In questa assenza di informazione tutto diventa lecito, anche le bugie più clamorose. La riprova, ad esempio, potrebbe essere la riforma costituzionale bocciata dal referendum del 4 dicembre scorso. Buona parte delle motivazioni proposte dal fronte del NO erano spesso parziali, quindi inesatte oppure smaccatamente di parte. L'esito del confronto è noto a tutti.

Vero che è più facile far credere la paura, ma guai ad arrendersi ad essa.

Vero che è più facile protestare, ma spesso è la strada necessaria per costruire qualche cosa.
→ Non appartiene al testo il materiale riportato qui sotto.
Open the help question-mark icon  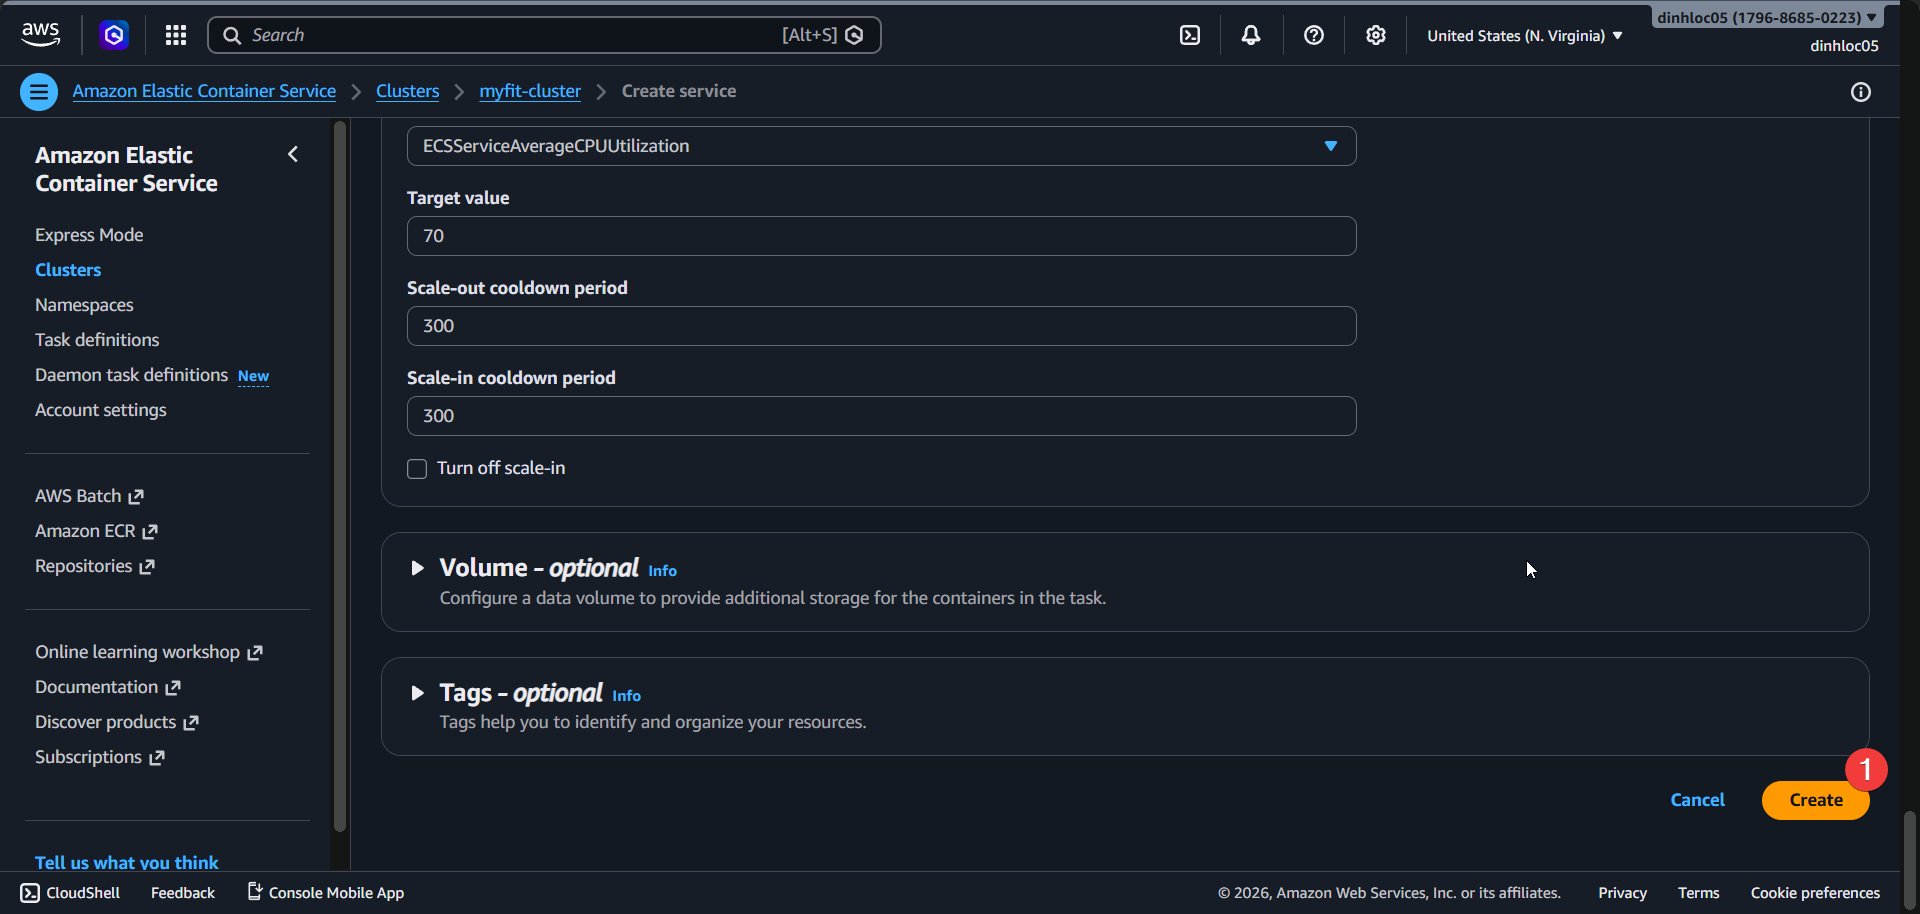pyautogui.click(x=1313, y=35)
Vero che è difficile contrastare le fake news, ma non bisogna smettere di opporsi a loro.

La legge dello Ius soli è una legge di diritti, ampiamente diffusa a livello mondiale, con paletti rigidi e restrittivi che nulla consentono a futuri migranti, se non dopo le modalità e i lunghissimi lassi di tempo previsti dalla legge stessa.

Se saranno ritenute opportune alcune modifiche si propongano, se qualcosa deve essere cambiato non bisogna irrigidire le posizioni, ma accentuare il dialogo.

I protagonisti in questione poi sono prevalentemente bambini: evitiamo di accanirci anche su di loro.